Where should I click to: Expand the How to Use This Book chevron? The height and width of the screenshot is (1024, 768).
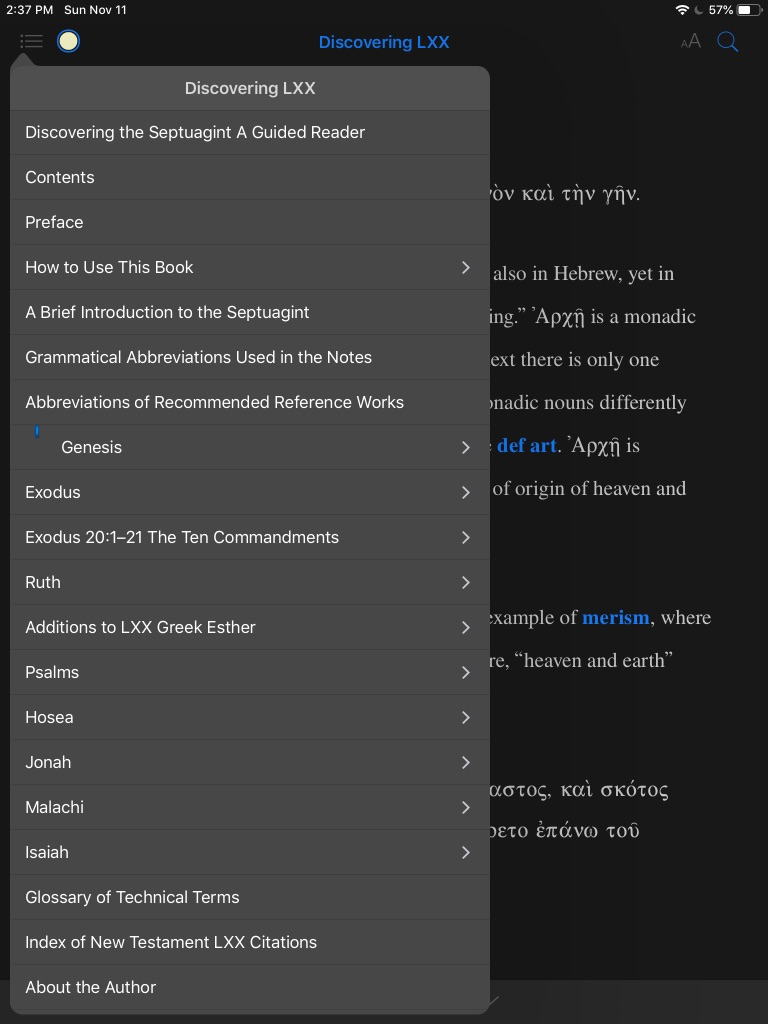465,267
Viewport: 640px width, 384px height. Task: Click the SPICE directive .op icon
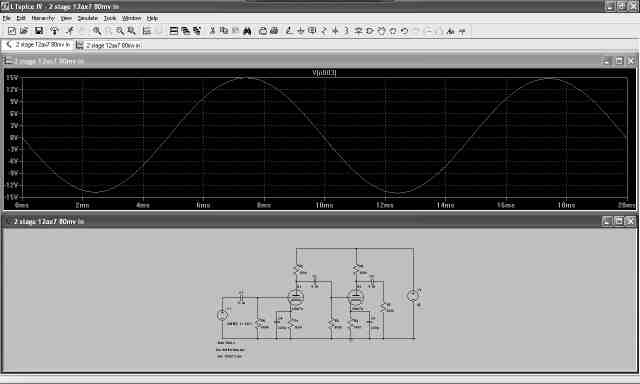462,31
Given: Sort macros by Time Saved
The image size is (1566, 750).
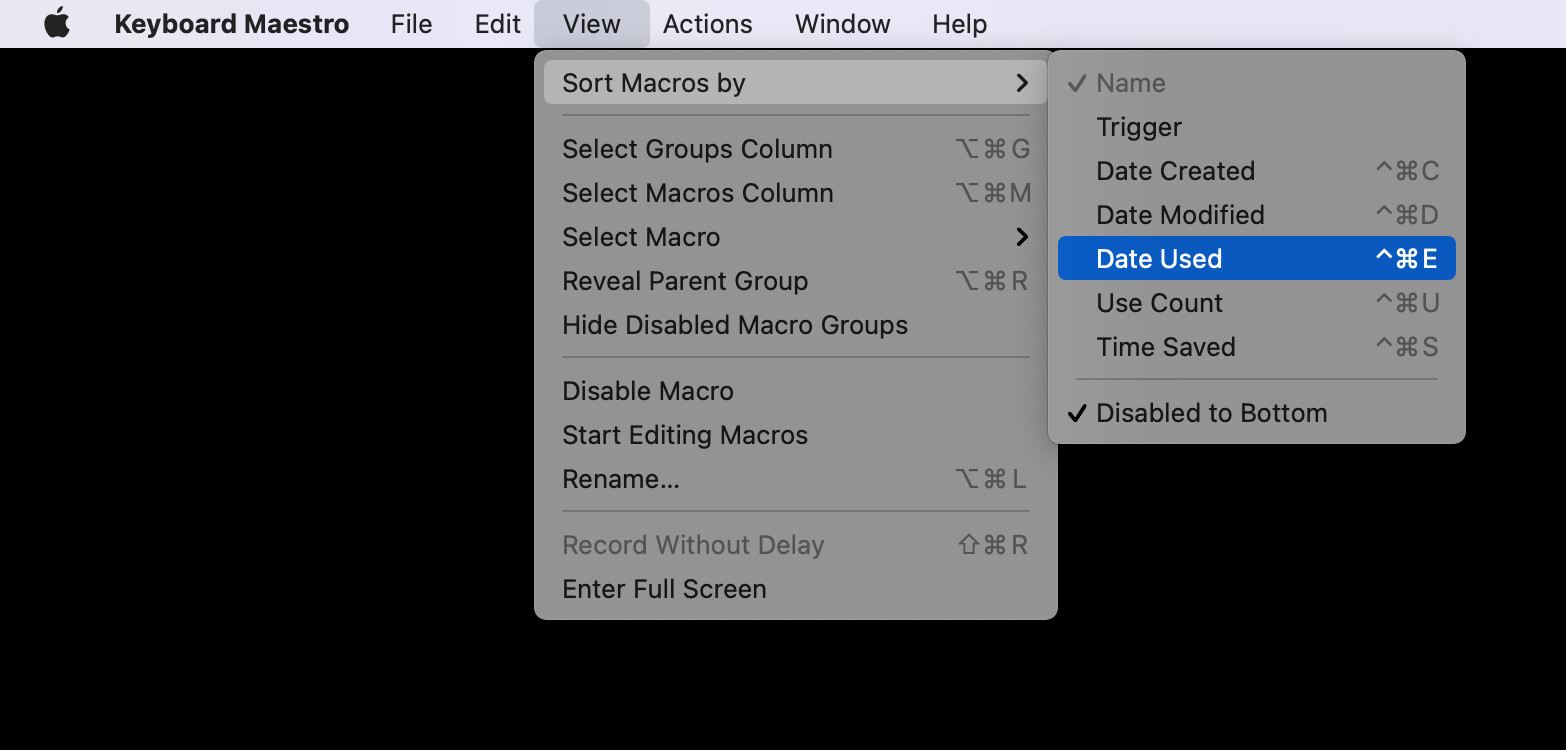Looking at the screenshot, I should pyautogui.click(x=1256, y=347).
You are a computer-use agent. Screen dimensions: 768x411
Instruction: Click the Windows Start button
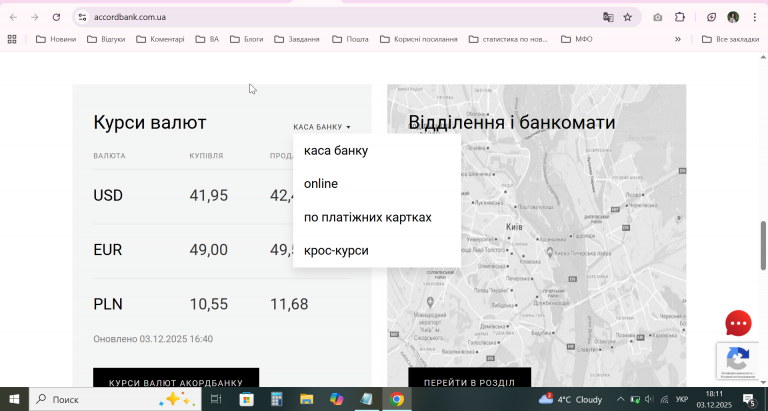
..............................
» Exercise goal
I would like you to set down the lines above, from the one containing "Viewport: 640px width, 384px" to the final line, exactly as written and without pictures.

» Output below
Viewport: 640px width, 384px height. Task: Click the SPICE directive .op icon
462,31
Given: Sort macros by Time Saved
The image size is (1566, 750).
Looking at the screenshot, I should pyautogui.click(x=1256, y=347).
You are a computer-use agent. Screen dimensions: 768x411
Instruction: Click the Windows Start button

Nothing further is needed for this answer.